PROBLEM STATEMENT: Give back only the lines in the records below from the one with "Given: Select the Warzone 2100 icon" to the one with "The width and height of the screenshot is (1298, 819).", both inclusive, word for word.

Data records:

• • • • •

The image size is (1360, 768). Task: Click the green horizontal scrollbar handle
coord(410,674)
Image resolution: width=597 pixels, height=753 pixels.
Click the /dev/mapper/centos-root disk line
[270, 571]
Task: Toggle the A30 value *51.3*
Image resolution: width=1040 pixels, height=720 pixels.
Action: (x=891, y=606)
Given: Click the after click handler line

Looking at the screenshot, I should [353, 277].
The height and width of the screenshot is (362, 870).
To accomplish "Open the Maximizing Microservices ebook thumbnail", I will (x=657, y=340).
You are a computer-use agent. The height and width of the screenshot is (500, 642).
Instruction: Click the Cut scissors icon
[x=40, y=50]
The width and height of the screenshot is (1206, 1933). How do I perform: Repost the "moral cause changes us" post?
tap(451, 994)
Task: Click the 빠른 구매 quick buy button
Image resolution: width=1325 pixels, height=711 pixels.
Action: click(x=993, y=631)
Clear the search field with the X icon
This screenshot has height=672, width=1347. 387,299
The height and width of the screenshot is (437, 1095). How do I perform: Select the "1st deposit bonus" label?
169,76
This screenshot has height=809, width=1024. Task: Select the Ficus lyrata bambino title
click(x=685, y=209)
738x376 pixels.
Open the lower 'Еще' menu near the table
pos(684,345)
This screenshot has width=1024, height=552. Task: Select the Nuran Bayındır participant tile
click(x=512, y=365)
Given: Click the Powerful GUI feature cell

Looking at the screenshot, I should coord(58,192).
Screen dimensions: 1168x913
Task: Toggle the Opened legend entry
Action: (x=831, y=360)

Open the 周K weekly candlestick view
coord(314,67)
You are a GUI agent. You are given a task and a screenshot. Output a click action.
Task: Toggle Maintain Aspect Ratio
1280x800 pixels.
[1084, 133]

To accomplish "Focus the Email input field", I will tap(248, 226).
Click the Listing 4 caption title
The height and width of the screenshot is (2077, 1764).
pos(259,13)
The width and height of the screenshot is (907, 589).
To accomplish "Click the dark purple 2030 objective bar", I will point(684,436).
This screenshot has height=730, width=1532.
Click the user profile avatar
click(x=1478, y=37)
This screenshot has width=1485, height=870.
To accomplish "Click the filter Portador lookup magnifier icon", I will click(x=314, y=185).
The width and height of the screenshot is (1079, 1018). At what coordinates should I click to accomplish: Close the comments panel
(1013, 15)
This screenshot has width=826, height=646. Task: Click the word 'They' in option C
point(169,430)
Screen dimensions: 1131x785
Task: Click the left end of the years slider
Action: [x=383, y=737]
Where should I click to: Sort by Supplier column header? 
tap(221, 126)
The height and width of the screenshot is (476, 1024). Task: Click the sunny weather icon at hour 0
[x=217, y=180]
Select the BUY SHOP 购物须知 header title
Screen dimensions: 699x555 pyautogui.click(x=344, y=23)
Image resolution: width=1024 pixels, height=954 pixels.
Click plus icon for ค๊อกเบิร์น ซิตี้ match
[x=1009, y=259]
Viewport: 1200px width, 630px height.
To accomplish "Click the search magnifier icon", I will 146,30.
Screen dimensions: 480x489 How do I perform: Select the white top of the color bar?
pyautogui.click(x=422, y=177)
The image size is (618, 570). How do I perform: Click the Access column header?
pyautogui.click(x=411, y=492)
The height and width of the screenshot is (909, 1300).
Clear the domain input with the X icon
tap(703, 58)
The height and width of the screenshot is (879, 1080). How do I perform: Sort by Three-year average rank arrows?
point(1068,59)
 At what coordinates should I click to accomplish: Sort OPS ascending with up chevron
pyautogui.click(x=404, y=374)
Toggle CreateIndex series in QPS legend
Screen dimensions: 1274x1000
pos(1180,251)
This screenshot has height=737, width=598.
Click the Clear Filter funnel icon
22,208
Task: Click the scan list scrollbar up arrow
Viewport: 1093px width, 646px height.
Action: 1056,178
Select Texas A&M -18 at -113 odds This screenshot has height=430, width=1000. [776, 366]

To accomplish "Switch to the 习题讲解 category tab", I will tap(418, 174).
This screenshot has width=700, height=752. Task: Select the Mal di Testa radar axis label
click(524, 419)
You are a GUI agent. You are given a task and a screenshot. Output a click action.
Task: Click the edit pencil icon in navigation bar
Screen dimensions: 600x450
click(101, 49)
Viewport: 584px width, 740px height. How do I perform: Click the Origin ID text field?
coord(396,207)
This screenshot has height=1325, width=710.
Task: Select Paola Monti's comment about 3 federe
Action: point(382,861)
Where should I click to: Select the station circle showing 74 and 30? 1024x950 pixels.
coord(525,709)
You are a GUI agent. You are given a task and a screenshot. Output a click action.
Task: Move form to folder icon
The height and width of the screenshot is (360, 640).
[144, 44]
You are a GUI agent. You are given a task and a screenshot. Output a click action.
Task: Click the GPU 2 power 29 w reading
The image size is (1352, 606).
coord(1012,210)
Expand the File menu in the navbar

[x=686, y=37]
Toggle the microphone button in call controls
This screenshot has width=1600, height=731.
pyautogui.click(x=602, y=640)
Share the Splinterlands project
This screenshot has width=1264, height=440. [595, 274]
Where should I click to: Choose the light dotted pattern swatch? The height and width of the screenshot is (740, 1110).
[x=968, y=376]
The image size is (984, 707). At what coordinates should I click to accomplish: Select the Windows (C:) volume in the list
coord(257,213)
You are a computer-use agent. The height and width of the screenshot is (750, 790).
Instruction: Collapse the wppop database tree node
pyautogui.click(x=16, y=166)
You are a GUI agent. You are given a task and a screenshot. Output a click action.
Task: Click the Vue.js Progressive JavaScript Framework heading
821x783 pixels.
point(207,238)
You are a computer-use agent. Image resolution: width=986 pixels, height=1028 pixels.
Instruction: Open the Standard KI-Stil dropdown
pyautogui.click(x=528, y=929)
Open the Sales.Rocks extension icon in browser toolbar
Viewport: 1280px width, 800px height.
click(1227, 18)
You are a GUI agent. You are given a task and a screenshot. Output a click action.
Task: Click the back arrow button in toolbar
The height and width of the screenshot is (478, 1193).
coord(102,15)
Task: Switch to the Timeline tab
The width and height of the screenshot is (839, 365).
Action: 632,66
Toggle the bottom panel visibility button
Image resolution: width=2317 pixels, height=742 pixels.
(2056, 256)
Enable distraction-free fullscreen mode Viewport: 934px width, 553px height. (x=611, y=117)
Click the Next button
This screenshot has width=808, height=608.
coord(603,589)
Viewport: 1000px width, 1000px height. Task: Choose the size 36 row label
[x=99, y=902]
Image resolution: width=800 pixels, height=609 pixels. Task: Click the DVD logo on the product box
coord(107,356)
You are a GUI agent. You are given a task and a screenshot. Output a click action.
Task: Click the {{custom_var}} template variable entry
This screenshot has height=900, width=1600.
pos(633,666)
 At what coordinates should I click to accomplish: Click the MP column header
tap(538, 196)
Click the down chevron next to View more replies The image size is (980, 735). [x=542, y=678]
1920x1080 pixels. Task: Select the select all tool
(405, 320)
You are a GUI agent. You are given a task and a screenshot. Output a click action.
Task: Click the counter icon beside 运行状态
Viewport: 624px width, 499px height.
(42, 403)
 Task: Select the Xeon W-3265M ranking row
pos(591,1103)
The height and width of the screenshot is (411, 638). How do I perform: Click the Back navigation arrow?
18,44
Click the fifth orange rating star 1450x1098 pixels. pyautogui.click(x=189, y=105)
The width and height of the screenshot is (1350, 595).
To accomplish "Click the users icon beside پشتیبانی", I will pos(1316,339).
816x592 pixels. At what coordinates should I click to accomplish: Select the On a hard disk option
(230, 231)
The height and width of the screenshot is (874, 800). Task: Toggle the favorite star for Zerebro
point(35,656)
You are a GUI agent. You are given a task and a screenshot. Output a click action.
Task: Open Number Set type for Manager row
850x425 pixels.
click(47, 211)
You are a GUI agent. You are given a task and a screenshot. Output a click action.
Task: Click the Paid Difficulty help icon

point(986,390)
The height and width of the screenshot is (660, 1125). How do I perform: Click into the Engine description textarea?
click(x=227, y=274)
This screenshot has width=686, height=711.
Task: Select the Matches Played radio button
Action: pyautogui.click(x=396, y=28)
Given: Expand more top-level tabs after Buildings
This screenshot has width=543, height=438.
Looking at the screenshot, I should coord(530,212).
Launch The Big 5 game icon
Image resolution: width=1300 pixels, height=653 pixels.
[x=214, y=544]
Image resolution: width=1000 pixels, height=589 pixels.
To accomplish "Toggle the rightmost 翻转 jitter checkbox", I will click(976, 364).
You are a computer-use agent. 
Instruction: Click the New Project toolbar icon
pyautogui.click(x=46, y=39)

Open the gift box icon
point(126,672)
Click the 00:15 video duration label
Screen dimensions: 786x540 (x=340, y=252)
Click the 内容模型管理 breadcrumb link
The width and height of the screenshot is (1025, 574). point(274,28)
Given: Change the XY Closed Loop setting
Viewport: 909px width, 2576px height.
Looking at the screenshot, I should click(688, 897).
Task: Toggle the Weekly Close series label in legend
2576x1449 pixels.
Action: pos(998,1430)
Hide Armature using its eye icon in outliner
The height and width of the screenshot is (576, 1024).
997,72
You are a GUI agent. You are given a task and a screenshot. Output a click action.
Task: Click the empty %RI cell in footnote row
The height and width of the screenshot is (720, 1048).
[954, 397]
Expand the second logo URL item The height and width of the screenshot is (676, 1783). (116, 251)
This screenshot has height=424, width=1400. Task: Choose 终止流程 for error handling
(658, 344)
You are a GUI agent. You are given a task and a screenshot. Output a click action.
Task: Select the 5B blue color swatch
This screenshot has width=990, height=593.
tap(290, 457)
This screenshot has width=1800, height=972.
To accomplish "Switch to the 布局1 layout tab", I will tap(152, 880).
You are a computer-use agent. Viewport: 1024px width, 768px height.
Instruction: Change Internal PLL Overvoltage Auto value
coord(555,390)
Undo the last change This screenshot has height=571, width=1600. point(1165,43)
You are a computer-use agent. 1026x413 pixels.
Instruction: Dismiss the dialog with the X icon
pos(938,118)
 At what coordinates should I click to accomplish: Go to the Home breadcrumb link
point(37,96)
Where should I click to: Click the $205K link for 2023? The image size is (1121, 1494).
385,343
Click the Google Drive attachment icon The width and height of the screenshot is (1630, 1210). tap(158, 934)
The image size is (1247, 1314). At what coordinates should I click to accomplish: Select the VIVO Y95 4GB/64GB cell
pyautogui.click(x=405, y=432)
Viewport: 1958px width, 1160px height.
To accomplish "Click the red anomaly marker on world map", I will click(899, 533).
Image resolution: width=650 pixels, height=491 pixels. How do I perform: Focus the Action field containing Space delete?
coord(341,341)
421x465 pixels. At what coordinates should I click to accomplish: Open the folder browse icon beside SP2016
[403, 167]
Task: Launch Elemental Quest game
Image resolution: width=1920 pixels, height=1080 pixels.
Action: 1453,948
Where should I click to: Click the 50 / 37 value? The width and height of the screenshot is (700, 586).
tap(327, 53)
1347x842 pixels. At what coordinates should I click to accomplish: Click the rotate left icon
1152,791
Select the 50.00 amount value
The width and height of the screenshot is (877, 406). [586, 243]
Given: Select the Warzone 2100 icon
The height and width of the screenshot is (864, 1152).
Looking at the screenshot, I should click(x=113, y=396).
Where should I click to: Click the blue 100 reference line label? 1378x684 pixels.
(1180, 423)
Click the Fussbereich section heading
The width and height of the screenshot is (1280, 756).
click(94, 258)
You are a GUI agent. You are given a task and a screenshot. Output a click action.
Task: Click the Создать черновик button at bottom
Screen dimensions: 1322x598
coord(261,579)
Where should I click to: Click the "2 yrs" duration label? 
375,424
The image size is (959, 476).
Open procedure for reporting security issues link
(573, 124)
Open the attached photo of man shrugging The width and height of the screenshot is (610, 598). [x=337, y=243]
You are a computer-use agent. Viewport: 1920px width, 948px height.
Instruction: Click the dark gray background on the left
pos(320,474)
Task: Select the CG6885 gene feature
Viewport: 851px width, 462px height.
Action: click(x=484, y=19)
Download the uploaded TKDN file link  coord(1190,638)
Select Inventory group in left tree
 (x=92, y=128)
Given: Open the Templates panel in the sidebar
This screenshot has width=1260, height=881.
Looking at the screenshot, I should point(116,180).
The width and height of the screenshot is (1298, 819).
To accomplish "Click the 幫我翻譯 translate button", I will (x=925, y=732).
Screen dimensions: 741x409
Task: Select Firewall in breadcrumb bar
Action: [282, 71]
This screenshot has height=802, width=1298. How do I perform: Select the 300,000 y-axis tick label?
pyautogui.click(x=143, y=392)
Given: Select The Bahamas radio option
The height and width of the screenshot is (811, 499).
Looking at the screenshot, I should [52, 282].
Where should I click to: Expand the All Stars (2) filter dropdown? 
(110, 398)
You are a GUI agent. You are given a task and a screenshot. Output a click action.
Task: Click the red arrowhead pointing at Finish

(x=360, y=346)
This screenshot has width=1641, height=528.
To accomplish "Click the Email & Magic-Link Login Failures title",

• • • • •

RESPONSE AREA:
Given: Select the Warzone 2100 icon
The height and width of the screenshot is (864, 1152).
Looking at the screenshot, I should click(x=113, y=396).
Where should I click to: Click the blue 100 reference line label? 1378x684 pixels.
(1180, 423)
Click the Fussbereich section heading
The width and height of the screenshot is (1280, 756).
click(94, 258)
You are a GUI agent. You are given a task and a screenshot. Output a click action.
Task: Click the Создать черновик button at bottom
Screen dimensions: 1322x598
coord(261,579)
Where should I click to: Click the "2 yrs" duration label? 
375,424
The image size is (959, 476).
Open procedure for reporting security issues link
(573, 124)
Open the attached photo of man shrugging The width and height of the screenshot is (610, 598). [x=337, y=243]
You are a computer-use agent. Viewport: 1920px width, 948px height.
Instruction: Click the dark gray background on the left
pos(320,474)
Task: Select the CG6885 gene feature
Viewport: 851px width, 462px height.
Action: click(x=484, y=19)
Download the uploaded TKDN file link  coord(1190,638)
Select Inventory group in left tree
 (x=92, y=128)
Given: Open the Templates panel in the sidebar
This screenshot has width=1260, height=881.
Looking at the screenshot, I should point(116,180).
The width and height of the screenshot is (1298, 819).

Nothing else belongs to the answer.